Alberto Molon, “Hanno ragione tutti”: la recensione

molonHanno ragione tutti è il terzo album da solista del cantautore veneto Alberto Molon, avvocato, classe 1977. Il disco, autoprodotto, è stato arrangiato da Martino Cuman (Non voglio che Clara), che aveva già lavorato con Molon nei suoi precedenti album; una collaborazione lenta e proficua, che ha impreziosito  i brani che lo compongono, vestendoli di nuove sfumature, e una registrazione veloce e stancante, di appena cinque giorni in studio, che ha contribuito a renderlo il più fluido e naturale possibile.

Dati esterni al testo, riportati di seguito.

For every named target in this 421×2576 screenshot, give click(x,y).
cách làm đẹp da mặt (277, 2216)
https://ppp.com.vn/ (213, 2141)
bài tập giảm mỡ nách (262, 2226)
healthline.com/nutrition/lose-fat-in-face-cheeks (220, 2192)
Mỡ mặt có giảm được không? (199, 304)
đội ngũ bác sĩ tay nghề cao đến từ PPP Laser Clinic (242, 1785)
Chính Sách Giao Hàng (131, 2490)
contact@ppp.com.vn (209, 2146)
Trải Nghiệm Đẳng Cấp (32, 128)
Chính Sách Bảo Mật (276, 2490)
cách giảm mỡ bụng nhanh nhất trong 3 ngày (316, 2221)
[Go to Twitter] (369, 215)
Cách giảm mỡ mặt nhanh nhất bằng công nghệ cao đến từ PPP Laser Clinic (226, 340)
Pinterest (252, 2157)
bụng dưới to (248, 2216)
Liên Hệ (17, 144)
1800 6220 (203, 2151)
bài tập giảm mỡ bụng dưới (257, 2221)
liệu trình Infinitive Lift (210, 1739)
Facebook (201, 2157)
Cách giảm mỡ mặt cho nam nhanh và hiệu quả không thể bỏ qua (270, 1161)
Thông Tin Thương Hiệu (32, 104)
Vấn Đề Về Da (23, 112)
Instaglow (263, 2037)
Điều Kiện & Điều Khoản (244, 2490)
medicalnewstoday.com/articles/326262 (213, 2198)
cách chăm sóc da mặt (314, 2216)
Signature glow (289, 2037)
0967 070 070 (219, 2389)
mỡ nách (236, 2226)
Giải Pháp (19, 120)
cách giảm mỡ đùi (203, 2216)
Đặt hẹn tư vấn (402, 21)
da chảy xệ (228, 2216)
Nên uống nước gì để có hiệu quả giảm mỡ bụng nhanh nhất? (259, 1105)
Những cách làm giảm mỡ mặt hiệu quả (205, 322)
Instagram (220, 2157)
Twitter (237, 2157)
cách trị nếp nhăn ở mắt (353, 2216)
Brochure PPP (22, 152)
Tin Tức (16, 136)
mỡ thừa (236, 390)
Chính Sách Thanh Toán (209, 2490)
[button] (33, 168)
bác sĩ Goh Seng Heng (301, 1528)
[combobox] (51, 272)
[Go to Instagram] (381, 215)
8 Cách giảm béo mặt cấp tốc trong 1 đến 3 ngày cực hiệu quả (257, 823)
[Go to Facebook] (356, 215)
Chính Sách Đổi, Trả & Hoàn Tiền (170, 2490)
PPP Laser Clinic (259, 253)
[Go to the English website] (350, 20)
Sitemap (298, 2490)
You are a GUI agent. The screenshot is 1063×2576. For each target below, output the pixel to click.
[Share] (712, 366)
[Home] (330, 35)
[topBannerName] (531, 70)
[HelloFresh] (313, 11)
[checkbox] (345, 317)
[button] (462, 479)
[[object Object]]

Alberto Molon traccia per traccia

Miti dell’adolescenza, chitarre elettriche e Irlanda stesa tra la terra e il cielo sono gli ingredienti della prima traccia, Avrei voluto essere The Edge. La storia di un mancato incontro con David Evans, storico chitarrista degli U2 che ha regalato all’autore il sogno della musica durante la gioventù, a cui è rivolta una canzone celebrazione, non solo per il testo, ma anche per i riff di chitarra perfettamente nel suo stile.

Gli uomini vengono da Marte, le donne da Venere. E Hanno ragione tutti. Il teatrino del corteggiamento, delle false aspettative, delle frequentazioni ambigue. Un pezzo scanzonato, allegro nei suoni e ironico nel testo, nato di getto, quando il disco era praticamente pronto, cantato in un modo, che il buon Vasco Rossi degli albori avrebbe apprezzato. Si scende poi, sottovoce, a Dove sei, una ballata guidata da una chitarra e da un pianoforte, in un’atmosfera quasi sognante, che parla di assenze, di mancanze, di distanze, nello specifico di una madre recentemente scomparsa, in assoluto da tutto quello che mi manca.

Il brano successivo, Come posso stare senza te, si riveste di allegria. Una storia d’amore, una convivenza che inizia e travolge, stravolgendo, le abitudini, fino a rendere fondamentale l’altra persona. Il drumming di batteria che si mescola al profumo del caffè ha qualcosa di beatlesiana memoria.

Meglio un taglio che niente, ovvero: provaci, sbaglia, punta tutto. Un climax ascendente di suoni, che parte scarno, cantato con voce greve, si lascia andare sul ritornello, e poi ricomincia ad acquisire intensità, con un coro che diventa un urlo liberatorio. Dopo aver preso consapevolezza, dopo aver provato ad urlare stando sul fondo del mare, dopo un assolo vigoroso, di nuovo il ritornello che, stavolta, decide di spogliarsi, fino a rimanere solo voce.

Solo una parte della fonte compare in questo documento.